StatoilHydro may see its dominance eroded in Norway’s Arctic as Exxon Mobil and Royal Dutch Shell bid in the country’s first frontier oil and natural-gas licensing round for three years.
Norway has offered 28 complete and partial blocks in the Barents Sea off its northern tip and 51 in the Norwegian Sea, which straddles the Arctic Circle. The permits will be awarded "sometime in the spring," said Jon Evang, an Oil Ministry spokesman, without being more specific.
State-controlled StatoilHydro is the only producer in the Barents Sea, with the Snohvit gas field. It’s also planning to develop the nearby Goliat oilfield with Italy’s Eni for $4 billion. Exxon, Chevron and Shell are among the 46 companies to request blocks, almost twice as many as in 2006.
"Statoil will have the most to lose," said Oswald Clint, an analyst at Sanford C. Bernstein in London. "If it doesn’t find big enough discoveries, then they have to say: ’Look, we have to shift focus and start exploring internationally.’ In that arena they’re competing with everyone else."
StatoilHydro’s stock has lost 32 percent in the past year as profit declined for two quarters, partly because of oil’s $100 a barrel plunge from a record. It has canceled projects including an upgrade at the Troll gas field and sold the equivalent of $6.2 billion in bonds to raise funds.
Chief Executive Officer Helge Lund’s overseas expansion plans have been slowed by a tripling of costs to develop Canadian oil-sands projects, and U.S. sanctions against Iran. It gets about 40 percent of its international output from Angola, which has had to curb production to meet OPEC quotas. StatoilHydro’s reserve replacement ratio fell to 34 percent last year from 86 percent in 2007.
"We’re used to having competition, but the picture on the Norwegian continental shelf has changed," Ola Morten Aanestad, a company spokesman, said by phone. "Before we had a few big companies, and now we’re seeing many very small companies."
Smaller explorers, including Det Norske Oljeselskap, North Energy and Discover Petroleum, are also seeking access to the area where five discoveries were made in 2007 and 2008, including StatoilHydro’s Nucula field.

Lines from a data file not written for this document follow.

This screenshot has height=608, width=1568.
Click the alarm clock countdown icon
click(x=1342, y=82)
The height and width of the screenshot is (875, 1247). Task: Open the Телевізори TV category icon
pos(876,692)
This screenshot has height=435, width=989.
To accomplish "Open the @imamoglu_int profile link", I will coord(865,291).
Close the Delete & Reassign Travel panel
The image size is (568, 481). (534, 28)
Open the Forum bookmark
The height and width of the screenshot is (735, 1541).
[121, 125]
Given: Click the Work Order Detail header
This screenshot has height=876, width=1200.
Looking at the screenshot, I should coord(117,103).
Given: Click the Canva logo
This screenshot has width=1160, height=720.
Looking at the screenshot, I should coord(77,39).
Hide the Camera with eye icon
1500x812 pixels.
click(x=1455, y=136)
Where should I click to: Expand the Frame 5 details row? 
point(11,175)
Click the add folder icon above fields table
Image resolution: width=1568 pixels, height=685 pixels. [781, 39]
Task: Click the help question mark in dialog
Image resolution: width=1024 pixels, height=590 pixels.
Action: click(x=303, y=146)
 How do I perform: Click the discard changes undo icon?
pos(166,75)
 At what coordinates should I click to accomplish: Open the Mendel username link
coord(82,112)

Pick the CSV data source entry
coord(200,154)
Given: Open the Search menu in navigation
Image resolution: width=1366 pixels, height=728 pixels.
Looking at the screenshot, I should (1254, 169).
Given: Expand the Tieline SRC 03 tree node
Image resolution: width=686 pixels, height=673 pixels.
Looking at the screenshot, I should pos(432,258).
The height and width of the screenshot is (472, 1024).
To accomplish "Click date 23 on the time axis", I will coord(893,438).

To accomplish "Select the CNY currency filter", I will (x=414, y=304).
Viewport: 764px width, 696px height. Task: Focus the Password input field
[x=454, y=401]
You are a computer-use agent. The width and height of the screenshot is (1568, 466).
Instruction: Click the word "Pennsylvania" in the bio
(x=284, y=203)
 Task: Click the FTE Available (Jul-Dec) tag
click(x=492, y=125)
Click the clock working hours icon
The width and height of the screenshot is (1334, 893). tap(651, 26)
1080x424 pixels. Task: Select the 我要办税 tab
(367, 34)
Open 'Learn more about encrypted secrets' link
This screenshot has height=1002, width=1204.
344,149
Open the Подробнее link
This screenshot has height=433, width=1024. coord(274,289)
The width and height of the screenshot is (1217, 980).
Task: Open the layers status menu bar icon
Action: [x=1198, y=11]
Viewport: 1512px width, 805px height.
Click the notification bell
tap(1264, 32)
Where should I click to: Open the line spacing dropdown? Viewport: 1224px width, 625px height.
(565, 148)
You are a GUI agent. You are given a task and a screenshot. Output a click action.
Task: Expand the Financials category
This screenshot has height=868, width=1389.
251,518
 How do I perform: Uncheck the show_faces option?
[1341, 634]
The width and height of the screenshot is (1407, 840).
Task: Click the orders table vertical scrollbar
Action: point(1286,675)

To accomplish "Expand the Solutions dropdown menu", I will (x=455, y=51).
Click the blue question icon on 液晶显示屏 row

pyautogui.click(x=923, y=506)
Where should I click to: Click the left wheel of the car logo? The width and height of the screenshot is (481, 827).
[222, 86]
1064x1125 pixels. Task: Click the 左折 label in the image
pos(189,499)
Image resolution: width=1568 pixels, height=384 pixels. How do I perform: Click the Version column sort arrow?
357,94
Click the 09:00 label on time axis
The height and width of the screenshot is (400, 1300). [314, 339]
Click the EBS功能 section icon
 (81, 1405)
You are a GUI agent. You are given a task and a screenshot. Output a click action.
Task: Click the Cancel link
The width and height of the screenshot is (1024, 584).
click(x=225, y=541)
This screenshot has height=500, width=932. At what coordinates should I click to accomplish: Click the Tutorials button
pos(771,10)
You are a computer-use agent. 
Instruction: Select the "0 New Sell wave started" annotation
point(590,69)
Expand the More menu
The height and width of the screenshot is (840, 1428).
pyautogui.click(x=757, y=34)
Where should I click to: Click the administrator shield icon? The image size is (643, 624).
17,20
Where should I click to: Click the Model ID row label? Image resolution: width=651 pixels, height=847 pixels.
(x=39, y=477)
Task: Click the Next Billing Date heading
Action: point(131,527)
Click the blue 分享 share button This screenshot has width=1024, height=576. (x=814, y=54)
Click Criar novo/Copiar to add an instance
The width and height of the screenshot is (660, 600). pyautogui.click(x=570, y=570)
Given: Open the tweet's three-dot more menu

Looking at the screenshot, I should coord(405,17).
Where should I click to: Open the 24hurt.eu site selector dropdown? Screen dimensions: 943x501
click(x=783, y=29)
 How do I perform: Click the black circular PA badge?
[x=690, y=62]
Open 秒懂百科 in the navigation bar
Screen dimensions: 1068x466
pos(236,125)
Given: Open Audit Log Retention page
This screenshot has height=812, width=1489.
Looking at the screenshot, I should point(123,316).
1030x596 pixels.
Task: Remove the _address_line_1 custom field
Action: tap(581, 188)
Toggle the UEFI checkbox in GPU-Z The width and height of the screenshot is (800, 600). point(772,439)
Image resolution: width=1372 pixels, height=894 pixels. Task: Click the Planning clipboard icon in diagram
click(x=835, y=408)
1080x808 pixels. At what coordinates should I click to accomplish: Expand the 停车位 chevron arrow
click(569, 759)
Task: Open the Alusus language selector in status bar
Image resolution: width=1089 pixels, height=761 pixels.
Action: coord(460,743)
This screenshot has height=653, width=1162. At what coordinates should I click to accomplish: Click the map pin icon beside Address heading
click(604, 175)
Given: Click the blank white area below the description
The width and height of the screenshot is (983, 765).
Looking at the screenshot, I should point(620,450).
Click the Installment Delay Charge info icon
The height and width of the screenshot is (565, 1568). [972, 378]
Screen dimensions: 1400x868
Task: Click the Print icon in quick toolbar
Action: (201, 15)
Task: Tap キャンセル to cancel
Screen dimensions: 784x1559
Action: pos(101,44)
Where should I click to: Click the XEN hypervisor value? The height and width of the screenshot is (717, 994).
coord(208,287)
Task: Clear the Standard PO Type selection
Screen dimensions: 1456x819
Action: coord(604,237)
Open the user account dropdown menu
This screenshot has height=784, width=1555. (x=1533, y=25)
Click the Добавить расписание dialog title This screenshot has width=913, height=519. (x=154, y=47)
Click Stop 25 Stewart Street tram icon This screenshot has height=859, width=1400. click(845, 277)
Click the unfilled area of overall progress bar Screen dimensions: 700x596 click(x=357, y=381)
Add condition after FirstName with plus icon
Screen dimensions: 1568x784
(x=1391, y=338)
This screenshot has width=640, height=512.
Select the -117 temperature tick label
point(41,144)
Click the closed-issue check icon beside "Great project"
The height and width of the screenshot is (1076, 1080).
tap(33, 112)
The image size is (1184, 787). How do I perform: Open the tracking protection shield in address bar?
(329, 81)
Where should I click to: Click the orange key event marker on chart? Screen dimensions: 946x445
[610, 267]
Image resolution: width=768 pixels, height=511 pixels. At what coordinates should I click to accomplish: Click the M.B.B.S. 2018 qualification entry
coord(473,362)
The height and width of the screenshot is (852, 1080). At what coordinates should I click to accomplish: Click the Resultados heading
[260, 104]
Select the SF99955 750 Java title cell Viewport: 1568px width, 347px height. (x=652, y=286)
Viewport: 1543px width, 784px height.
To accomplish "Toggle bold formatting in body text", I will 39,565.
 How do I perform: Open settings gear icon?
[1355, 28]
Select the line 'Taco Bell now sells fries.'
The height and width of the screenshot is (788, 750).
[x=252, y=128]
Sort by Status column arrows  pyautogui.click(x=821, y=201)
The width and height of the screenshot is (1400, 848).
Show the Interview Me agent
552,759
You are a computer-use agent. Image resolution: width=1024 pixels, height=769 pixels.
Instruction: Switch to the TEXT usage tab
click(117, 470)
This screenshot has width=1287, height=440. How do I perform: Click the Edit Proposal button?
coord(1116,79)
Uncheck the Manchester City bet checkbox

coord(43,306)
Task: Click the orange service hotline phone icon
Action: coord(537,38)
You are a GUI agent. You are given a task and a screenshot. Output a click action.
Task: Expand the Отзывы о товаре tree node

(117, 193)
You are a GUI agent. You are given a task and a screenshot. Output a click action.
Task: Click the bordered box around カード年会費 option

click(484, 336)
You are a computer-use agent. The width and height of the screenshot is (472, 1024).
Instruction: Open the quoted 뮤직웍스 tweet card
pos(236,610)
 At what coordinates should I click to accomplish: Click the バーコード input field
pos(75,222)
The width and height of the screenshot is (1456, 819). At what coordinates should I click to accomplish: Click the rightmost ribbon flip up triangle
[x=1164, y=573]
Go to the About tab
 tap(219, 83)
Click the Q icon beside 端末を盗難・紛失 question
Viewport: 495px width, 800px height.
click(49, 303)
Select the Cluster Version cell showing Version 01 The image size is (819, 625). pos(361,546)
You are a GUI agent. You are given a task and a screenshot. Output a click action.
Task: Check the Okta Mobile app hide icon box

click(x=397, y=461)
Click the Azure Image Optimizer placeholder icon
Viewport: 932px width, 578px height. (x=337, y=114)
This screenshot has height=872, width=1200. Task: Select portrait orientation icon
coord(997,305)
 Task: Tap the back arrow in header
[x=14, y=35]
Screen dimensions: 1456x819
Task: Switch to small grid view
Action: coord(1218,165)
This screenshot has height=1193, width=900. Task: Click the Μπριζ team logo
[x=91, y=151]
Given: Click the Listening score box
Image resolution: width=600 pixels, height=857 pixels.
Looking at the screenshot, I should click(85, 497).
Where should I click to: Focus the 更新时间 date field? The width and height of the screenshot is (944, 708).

Norway first awarded drilling rights in 1965 and ranks as the world’s third-largest gas and fifth-largest oil exporter. The government takes a 100,000 kroner ($15,000) application fee for licenses, which are handed out according to technical expertise, experience and financial ability. They are mostly given to ventures where at least one partner has drilled as an operator previously.
The country’s Barents Sea may hold 1.03 billion cubic meters of oil equivalent in undiscovered oil and gas. About 53 percent is gas, equal to about five times Norway’s annual output. The Norwegian Sea has 1.20 billion cubic meters of oil equivalent in undiscovered resources and the North Sea 1.18 billion, according to the country’s Petroleum Directorate.
About 25 percent of the recoverable resources on Norway’s continental shelf have yet to be discovered and only about 50 percent is open for exploration, according to the directorate.
StatoilHydro has applied for blocks in all areas, said Geir Richardsen, the company’s head of far-north exploration.
Shell was awarded operatorship of one license in the previous round, though it hasn’t started drilling yet. Chevron also won a stake in 2006.
"The golden blocks for us lie between Nucula and Goliat in the Barents Sea, because they are geologically similar to the discoveries made there," said Yngve Vassmyr, a director at Tromsoe, Norway-based Discover Petroleum. "We see a 40 percent to 50 percent chance of making a discovery. There’s a lot of competition."
Repsol YPF, Spain’s largest oil company, agreed in March to work with Det Norske Oljeselskap on projects in the Barents Sea and has also bid in the round.
Norway’s push is similar to efforts around the world to tap the Arctic. The U.S. Geological Survey said last year that the region may hold 90 billion barrels of oil, more than all the known reserves of Nigeria, Kazakhstan and Mexico combined. Russia’s Arctic Shtokman gas project is estimated to hold enough gas to meet world demand for a year.
Still, the projects are riskier and costlier, and also opposed by environmental groups. In Norway, Kristin Halvorsen, finance minister and head of the Socialist Left Party, has vowed to fight further expansion of Arctic drilling.
Discoveries in Norway last year varied in size between 1 million and 26 million cubic meters of oil equivalent, according to the Petroleum Directorate. More finds will be needed to make fields commercially viable, said Erik Karlstroem, chief executive officer of North Energy.